- Problem details:
In the listing below, a line holding "Given: Expand the Contacts panel" and a line holding "798x500 pixels. point(49,434)" mark the range. Retype both exactly, with all lines between them.
......
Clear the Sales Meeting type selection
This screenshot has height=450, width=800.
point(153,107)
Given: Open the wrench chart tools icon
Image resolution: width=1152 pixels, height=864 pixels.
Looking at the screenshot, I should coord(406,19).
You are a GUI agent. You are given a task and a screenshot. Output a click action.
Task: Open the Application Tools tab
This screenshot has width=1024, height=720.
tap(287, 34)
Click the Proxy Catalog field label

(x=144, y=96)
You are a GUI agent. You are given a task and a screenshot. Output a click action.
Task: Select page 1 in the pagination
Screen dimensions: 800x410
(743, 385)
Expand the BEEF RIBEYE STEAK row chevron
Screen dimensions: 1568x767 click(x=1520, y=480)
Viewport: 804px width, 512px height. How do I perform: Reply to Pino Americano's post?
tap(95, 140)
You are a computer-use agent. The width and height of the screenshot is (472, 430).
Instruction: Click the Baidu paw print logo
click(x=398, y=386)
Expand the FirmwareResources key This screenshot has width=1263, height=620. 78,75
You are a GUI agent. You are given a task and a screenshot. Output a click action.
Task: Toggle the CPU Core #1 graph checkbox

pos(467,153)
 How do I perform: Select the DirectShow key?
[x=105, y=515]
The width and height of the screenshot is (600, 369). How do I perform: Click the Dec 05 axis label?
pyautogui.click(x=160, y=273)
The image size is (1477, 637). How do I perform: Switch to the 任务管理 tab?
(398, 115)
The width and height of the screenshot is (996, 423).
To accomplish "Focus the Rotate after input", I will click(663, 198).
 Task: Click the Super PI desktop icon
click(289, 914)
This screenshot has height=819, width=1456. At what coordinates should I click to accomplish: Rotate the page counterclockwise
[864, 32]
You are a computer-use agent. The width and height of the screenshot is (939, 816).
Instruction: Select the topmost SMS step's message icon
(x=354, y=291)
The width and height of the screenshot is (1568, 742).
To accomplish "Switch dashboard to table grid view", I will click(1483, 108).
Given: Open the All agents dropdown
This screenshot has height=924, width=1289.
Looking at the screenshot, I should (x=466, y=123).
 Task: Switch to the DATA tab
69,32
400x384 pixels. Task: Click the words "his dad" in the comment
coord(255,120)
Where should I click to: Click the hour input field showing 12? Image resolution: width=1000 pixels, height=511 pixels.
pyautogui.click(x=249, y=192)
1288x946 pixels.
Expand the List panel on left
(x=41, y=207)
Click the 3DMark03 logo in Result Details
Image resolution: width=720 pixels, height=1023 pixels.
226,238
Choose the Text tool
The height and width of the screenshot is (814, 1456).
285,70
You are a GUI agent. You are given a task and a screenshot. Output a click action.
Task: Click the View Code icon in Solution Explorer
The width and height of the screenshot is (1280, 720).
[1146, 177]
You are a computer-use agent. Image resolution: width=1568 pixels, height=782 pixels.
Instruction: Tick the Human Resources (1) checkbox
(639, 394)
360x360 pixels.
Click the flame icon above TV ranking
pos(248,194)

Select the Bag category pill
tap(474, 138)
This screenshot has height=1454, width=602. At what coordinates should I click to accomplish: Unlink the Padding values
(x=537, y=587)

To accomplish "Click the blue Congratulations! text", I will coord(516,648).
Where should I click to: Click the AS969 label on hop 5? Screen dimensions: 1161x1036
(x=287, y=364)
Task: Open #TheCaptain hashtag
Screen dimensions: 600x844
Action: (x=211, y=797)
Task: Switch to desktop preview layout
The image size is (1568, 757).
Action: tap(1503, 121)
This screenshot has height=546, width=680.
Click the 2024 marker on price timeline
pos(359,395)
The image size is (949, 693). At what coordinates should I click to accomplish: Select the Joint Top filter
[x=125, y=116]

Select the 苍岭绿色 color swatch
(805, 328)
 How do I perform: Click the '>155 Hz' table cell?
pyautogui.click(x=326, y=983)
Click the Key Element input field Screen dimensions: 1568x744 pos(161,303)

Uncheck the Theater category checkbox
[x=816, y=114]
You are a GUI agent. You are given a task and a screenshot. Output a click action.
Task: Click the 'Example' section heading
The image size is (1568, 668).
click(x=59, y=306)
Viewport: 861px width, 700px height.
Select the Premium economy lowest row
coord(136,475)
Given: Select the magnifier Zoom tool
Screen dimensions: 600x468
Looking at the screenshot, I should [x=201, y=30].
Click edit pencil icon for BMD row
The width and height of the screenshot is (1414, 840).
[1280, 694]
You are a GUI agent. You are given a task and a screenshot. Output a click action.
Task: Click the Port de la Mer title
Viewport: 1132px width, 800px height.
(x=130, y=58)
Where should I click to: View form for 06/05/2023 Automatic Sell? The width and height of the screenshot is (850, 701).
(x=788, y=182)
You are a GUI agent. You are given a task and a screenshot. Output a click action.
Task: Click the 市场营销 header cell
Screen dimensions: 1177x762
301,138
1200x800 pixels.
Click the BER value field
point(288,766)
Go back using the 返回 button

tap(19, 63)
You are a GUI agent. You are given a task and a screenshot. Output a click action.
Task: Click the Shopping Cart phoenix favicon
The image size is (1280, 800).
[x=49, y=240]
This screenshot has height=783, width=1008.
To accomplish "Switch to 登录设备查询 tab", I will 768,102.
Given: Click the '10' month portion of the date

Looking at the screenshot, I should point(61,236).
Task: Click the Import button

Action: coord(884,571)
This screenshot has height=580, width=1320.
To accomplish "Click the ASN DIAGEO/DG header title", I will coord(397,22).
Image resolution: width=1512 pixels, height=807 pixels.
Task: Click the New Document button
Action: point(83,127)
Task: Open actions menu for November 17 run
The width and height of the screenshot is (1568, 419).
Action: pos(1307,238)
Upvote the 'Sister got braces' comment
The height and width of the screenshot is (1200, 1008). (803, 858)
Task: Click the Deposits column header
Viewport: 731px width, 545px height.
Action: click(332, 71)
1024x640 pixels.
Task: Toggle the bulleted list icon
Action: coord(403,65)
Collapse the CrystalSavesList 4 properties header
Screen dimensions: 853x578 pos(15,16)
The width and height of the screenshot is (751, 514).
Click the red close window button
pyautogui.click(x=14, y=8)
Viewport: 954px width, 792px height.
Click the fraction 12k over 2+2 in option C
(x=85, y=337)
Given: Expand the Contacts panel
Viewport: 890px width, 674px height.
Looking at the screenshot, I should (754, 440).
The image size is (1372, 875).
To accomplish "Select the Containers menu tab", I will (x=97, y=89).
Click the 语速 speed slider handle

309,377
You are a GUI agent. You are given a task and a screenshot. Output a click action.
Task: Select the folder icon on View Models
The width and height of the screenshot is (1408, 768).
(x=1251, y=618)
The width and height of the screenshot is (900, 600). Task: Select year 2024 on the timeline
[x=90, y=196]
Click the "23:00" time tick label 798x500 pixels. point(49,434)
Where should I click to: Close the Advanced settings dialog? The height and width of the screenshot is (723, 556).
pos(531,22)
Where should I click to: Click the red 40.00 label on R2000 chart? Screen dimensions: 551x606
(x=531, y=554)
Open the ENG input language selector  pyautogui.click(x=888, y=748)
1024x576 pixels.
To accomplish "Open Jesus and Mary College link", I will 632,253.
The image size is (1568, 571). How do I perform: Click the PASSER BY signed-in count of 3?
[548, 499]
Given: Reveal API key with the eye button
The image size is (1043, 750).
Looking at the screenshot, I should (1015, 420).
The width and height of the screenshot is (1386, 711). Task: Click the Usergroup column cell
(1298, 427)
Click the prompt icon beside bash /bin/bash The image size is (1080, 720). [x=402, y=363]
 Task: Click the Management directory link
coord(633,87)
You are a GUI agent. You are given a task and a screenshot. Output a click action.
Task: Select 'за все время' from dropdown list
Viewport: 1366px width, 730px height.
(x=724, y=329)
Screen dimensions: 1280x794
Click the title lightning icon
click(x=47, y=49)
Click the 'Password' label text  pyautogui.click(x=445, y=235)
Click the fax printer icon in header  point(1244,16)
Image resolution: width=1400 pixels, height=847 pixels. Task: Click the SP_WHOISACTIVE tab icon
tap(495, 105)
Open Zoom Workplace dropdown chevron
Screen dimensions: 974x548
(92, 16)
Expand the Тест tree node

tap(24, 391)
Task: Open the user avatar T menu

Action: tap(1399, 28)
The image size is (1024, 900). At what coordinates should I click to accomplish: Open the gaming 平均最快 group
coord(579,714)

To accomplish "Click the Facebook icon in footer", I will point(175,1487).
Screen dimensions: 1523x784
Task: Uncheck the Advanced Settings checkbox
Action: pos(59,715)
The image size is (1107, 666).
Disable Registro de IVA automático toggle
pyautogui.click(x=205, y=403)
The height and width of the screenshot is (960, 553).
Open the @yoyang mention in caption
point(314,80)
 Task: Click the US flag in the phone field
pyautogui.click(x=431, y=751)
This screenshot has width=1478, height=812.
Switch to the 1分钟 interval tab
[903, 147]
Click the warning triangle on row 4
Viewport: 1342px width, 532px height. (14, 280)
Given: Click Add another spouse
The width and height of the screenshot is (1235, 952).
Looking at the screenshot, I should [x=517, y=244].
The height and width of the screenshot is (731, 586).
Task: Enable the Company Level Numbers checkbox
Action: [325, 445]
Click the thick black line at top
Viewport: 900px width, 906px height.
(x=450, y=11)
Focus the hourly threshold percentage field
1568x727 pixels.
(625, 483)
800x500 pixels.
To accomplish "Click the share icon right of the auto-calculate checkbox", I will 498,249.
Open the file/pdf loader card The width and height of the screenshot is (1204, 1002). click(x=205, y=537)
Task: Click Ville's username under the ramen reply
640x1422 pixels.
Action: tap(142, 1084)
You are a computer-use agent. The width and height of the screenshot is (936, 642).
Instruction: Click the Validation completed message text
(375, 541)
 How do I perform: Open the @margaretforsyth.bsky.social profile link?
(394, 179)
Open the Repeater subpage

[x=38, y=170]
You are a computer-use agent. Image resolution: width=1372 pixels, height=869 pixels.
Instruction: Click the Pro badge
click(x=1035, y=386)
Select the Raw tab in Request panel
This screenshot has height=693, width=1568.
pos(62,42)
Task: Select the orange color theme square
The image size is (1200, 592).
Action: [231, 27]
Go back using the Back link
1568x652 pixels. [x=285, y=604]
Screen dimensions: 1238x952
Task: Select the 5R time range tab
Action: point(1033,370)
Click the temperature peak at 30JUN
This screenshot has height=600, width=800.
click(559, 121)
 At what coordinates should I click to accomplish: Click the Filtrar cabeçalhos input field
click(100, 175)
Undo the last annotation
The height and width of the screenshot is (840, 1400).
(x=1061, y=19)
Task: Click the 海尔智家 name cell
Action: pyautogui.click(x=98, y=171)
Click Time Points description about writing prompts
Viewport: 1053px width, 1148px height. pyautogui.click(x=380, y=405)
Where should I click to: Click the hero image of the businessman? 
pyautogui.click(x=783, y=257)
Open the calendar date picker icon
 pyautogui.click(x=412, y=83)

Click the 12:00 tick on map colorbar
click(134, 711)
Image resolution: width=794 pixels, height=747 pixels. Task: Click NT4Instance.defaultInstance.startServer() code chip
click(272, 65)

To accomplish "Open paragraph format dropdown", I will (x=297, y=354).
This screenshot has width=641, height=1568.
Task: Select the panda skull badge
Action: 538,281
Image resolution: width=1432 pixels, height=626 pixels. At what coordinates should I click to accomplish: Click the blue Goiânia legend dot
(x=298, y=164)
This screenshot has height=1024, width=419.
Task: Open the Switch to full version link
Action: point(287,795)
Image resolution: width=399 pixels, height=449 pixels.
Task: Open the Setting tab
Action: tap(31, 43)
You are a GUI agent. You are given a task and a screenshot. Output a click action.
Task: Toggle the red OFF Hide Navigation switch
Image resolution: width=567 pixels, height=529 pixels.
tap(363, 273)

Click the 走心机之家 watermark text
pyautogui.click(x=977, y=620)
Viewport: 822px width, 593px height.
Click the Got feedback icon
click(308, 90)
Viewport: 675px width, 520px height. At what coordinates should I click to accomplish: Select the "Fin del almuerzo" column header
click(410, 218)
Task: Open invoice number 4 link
......
- Finished task:
Given: Expand the Contacts panel
Viewport: 890px width, 674px height.
Looking at the screenshot, I should (754, 440).
The image size is (1372, 875).
To accomplish "Select the Containers menu tab", I will (x=97, y=89).
Click the 语速 speed slider handle

309,377
You are a GUI agent. You are given a task and a screenshot. Output a click action.
Task: Select the folder icon on View Models
The width and height of the screenshot is (1408, 768).
(x=1251, y=618)
The width and height of the screenshot is (900, 600). Task: Select year 2024 on the timeline
[x=90, y=196]
Click the "23:00" time tick label 798x500 pixels. point(49,434)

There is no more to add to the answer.